Conservative MP Steve Baker has outlined how he will move against the Prime Minister if he is found to have knowingly misled parliament over partygate.
Baker, from the Brexit wing of the party, was one of the organisers who deposed Theresa May to make way for Johnson.
READ MORE: Boris Johnson insists leadership question is settled
A cross-party committee of MPs is investigating whether Johnson “knowingly misled” MPs when he claimed that there were no Downing Street parties.
Writing in the Times newspaper Baker, who has already called for Johnson to go, said resignation would be automatic if the PM mislead the Commons.
He wrote: “If he were not to resign in those circumstances, it may prove necessary to take action to remove him.”
Baker announced he will stand in the elections for the 1922 Committee which sets the rules on a confidence votes in Tory party leaders.
Johnson won a confidence vote earlier this month, although 148 Tory MPs voted for his removal.

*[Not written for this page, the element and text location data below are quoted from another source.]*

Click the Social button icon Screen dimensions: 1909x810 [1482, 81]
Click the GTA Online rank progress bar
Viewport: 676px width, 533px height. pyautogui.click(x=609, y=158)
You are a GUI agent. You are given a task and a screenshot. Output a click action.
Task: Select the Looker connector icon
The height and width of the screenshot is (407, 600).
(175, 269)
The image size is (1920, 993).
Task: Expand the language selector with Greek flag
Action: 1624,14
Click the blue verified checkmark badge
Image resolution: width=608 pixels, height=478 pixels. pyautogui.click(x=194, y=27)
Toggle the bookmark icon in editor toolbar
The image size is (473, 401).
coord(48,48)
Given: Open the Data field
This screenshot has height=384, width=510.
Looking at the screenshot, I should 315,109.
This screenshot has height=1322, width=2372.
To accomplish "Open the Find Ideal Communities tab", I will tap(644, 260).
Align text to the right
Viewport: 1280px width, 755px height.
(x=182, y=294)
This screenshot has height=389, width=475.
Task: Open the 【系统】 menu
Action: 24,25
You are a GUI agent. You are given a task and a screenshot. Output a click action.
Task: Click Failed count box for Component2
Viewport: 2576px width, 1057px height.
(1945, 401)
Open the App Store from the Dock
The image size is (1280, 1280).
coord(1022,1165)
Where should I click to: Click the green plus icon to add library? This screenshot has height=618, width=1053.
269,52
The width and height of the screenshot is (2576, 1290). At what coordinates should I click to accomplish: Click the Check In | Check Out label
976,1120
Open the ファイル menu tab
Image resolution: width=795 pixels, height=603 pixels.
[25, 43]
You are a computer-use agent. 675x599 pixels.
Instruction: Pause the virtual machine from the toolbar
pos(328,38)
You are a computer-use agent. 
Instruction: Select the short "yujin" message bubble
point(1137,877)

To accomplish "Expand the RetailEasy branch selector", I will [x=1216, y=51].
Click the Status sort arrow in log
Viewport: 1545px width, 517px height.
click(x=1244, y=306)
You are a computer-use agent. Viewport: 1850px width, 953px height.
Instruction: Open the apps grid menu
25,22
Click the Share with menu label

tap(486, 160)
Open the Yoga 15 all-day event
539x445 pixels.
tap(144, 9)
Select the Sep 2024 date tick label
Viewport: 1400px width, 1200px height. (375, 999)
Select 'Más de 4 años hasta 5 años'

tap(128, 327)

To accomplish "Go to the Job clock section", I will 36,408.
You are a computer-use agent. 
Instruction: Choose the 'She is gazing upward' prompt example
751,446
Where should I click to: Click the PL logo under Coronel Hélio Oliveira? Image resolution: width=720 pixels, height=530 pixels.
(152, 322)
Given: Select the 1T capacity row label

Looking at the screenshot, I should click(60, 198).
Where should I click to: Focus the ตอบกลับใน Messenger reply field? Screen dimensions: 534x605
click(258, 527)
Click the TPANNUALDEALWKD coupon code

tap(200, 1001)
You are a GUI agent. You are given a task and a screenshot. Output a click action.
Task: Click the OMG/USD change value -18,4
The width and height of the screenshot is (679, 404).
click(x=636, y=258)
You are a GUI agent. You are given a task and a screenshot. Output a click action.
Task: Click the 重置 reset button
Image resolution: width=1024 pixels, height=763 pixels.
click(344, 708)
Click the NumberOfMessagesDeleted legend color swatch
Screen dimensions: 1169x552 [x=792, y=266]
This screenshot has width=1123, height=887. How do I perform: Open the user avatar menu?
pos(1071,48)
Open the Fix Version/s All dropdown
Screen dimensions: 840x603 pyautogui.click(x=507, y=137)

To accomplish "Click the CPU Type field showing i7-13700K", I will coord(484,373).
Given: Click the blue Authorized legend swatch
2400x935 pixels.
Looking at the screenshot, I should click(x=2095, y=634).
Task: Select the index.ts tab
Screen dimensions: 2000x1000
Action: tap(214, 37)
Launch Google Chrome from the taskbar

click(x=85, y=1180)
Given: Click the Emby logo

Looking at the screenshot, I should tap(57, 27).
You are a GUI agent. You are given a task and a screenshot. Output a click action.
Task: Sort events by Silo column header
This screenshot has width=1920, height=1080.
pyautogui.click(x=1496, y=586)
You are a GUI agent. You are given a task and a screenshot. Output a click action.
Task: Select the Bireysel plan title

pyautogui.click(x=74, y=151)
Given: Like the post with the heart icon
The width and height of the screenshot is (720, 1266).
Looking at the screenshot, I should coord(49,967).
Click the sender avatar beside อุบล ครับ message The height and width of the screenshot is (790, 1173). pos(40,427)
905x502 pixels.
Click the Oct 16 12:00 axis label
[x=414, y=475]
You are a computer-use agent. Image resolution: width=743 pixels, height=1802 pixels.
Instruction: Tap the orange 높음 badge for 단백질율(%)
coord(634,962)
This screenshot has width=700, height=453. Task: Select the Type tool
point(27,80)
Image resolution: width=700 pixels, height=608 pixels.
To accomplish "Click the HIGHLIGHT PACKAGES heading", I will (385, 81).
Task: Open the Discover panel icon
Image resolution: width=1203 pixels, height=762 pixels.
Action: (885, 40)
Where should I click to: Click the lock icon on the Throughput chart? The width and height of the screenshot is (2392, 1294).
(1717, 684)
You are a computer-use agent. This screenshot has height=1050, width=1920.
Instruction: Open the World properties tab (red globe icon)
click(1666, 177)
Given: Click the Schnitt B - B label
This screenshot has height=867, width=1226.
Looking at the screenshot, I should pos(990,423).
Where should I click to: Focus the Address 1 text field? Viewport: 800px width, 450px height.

Under current rules, another vote cannot be held for a year.
Baker, the first backbencher to announce his candidacy to the 1922, said the committee must be “quick and resolute” in changing the rules if the PM is found to have breached the ministerial code.
Baker added: “It is one thing to make an inadvertent error, but intolerable to deliberately mislead.”
Johnson, who is travelling from a G7 meeting Germany to a Nato summit in Madrid, has brushed off talk of removing him.
He told reporters accompanying him on the trip that the leadership issue was settled with a “renewed mandate” from Tory MPs and goaded rebels with a boast that he planned to go on for three terms as Prime Minister.